INGKAR As - SUNNAH
(Kajian Sebab dan Implikasinya Terhadap Umat Islam)
A. Pendahuluan
Sebagai sumber kedua ajaran Islam setelah kitab suci al-Qur'an, Hadits Nabi saw telah disepakati oleh mayoritas ulama dan Umat Islam. (Irsyadunnas, 2003: 87) Berbeda dengan al-Qur'an yang semua ayat-ayat-nya disampaikan oleh Nabi saw secara mutawatir dan telah ditulis serta dikumpulkan sejak Nabi saw masih hidup, serta dibukukan secara resmi sejak zaman khalifah Abu Baqar Shiddiq (w.13 H). Sementara Hadits Nabi saw tidaklah diriwayatkan secara mutawtir, dan peng-kodifikasian-nya pun baru dilakukan pada masa khalifah Umar bin Abdul Aziz (w.101 H), salah seorang khalifah bani Umayyah. (Ilyas, 1999: viii)
Hal yang disebut terakhir (penangguhan kodifikasi), didukung oleh beberapa faktor lainnya, oleh sekelompok kecil Umat Islam dijadikan sebagai alasan untuk menolak otoritas Hadits Nabi saw sebagai hujjah atau sumber ajaran Islam yang wajib ditaati dan diamalkan. (Ismail, 1995: 4) Kelompok ini dalam wacana ilmu Hadits, dikenal dengan sebutan kelompok Ingkar Sunnah. (Irsyadunnas, 2003: 88)
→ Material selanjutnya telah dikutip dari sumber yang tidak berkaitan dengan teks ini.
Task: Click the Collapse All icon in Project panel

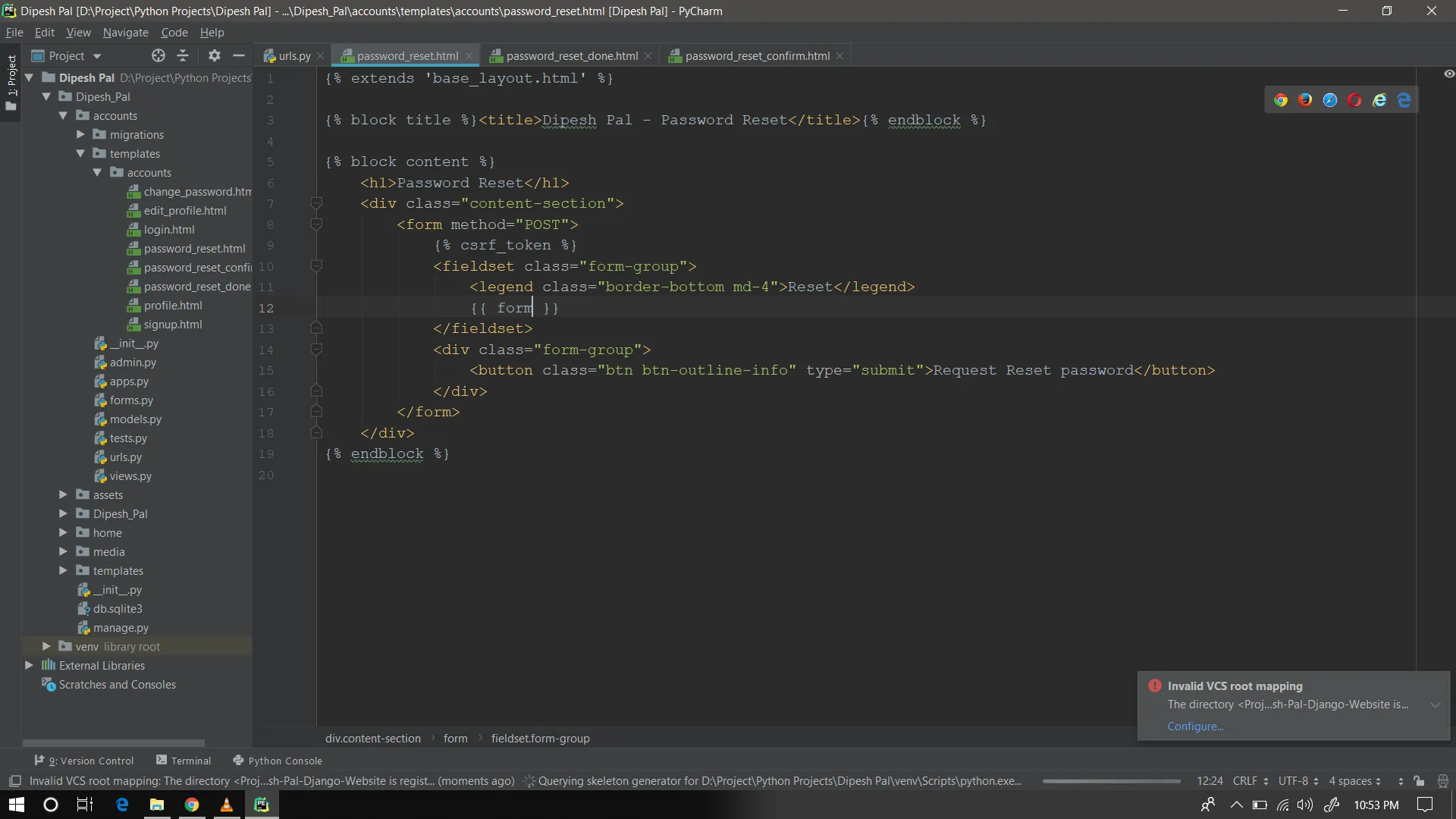Action: click(x=183, y=55)
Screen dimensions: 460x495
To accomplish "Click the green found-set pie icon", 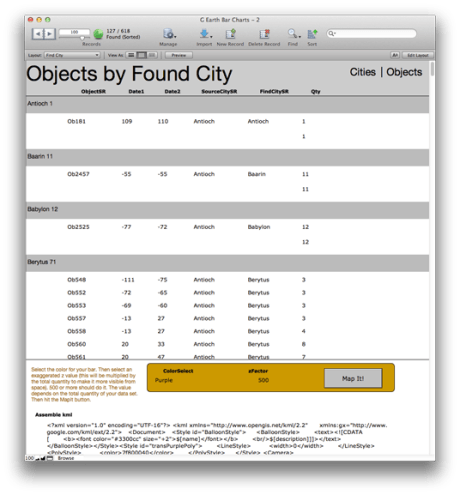I will click(x=98, y=34).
Sementara itu, as-Sunnah sebagai wahyu pendamping al-Qur'an, tidak bisa dikesampingkan kedudukan dan fungsinya sebagai sumber hukum Islam orisinil. Prinsip demikian merupakan fakta yang tidak bisa diganggu gugat sepanjang sejarah Islam, dimana as-Sunnah selain berpungsi untuk menjelaskan, menafsirkan dan merinci muatan-muatan universalitas al-Qur'an, ia juga menjadi teladan paripurna (uswatun hasanah) dalam praktek ajaran Islam sehari-hari.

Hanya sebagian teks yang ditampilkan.